Stored data entries
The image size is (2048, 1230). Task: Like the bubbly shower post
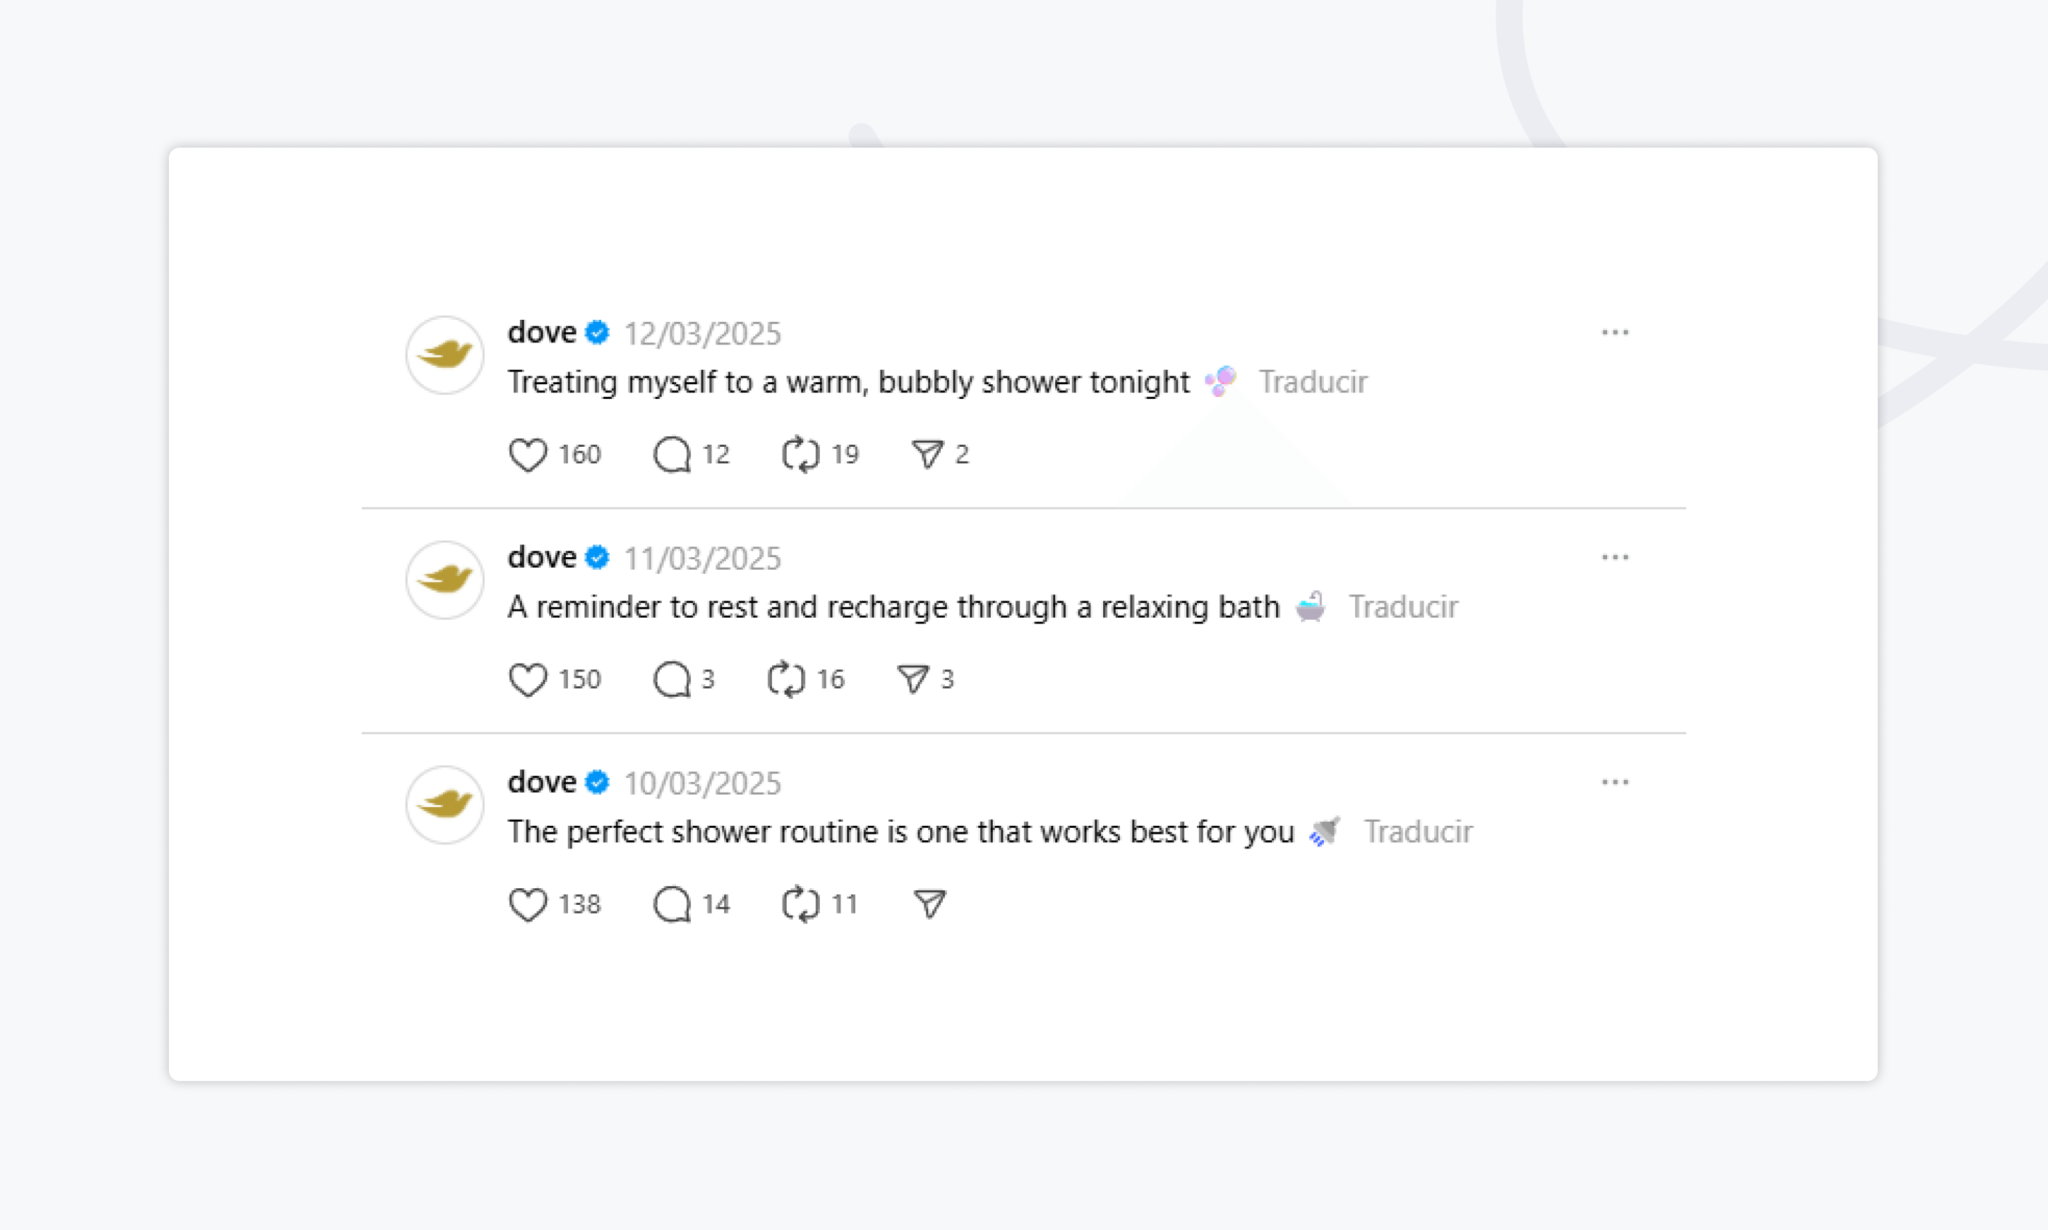point(527,455)
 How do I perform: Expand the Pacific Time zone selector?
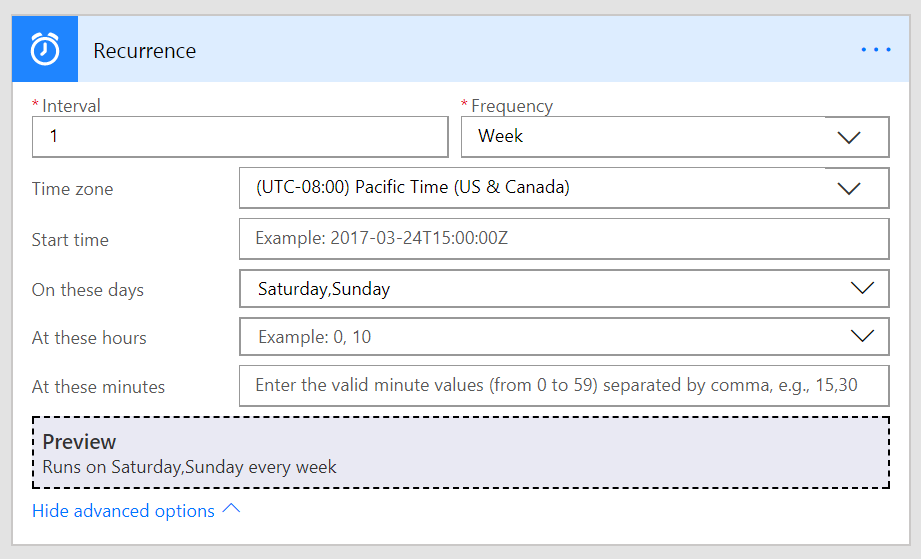(x=540, y=188)
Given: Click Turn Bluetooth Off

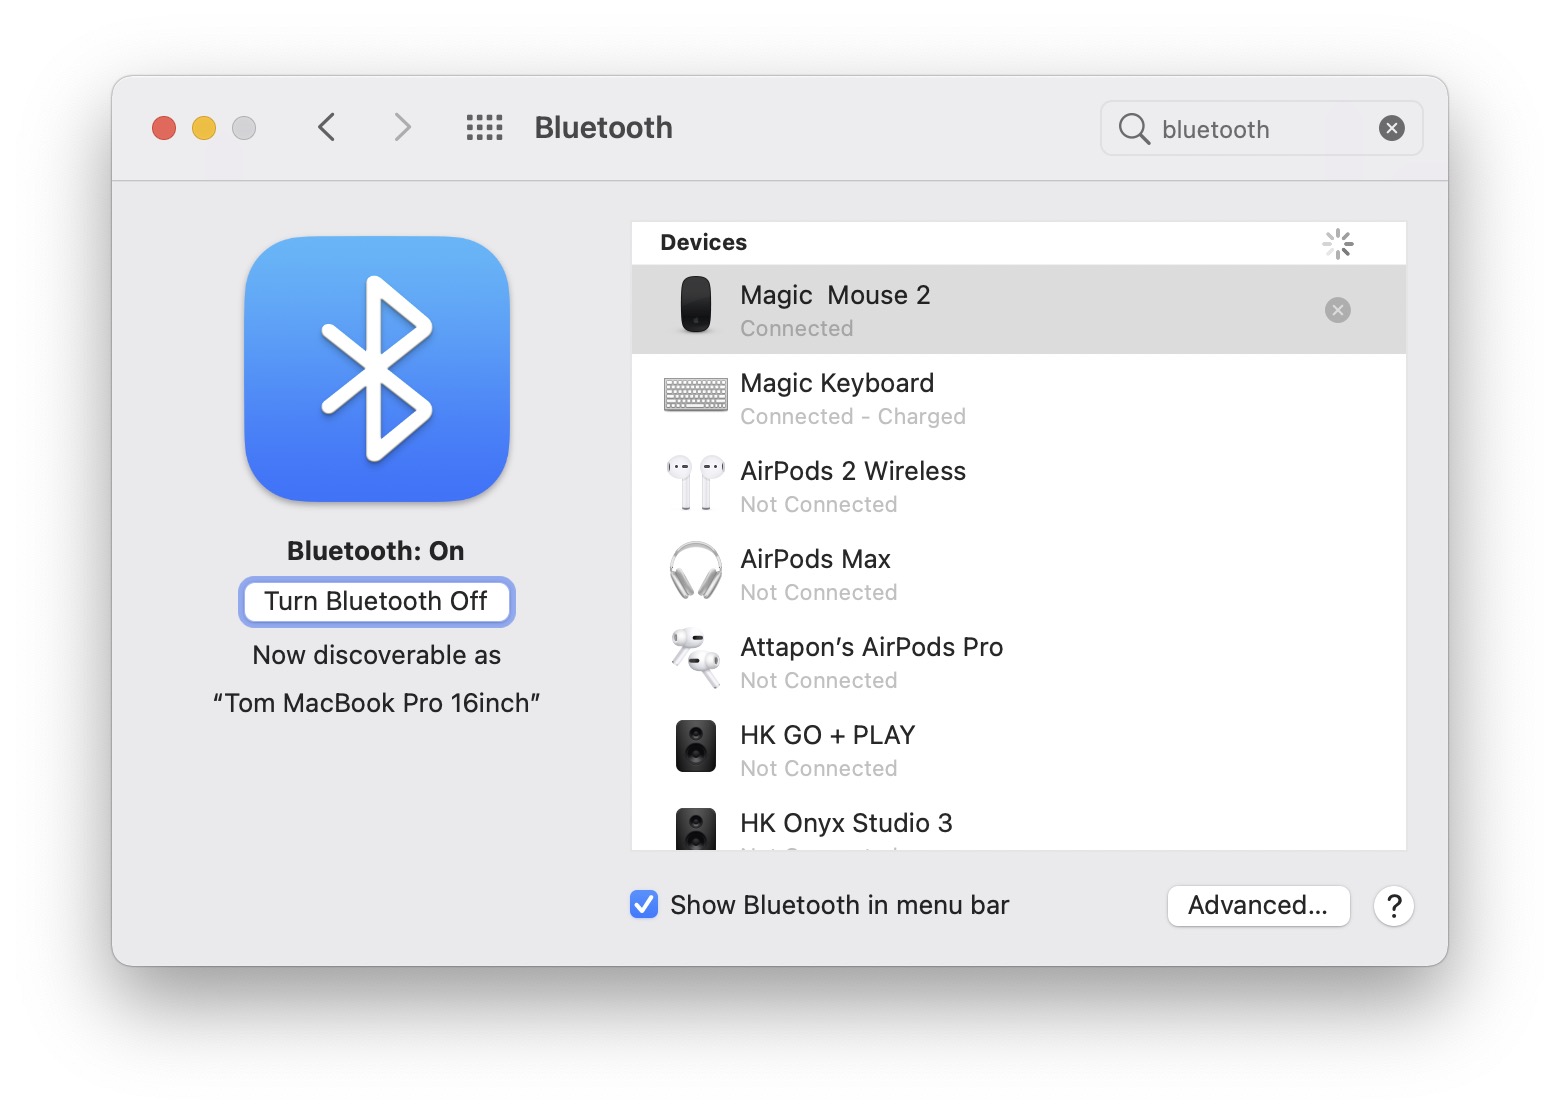Looking at the screenshot, I should pos(376,601).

[To do]:
Copy out every entry above word for word; omit the images.

[Answer below]:
The image size is (2048, 1230). Task: Like the bubbly shower post
point(527,455)
 How do I perform: Expand the Pacific Time zone selector?
(x=540, y=188)
Given: Click Turn Bluetooth Off

Looking at the screenshot, I should pos(376,601).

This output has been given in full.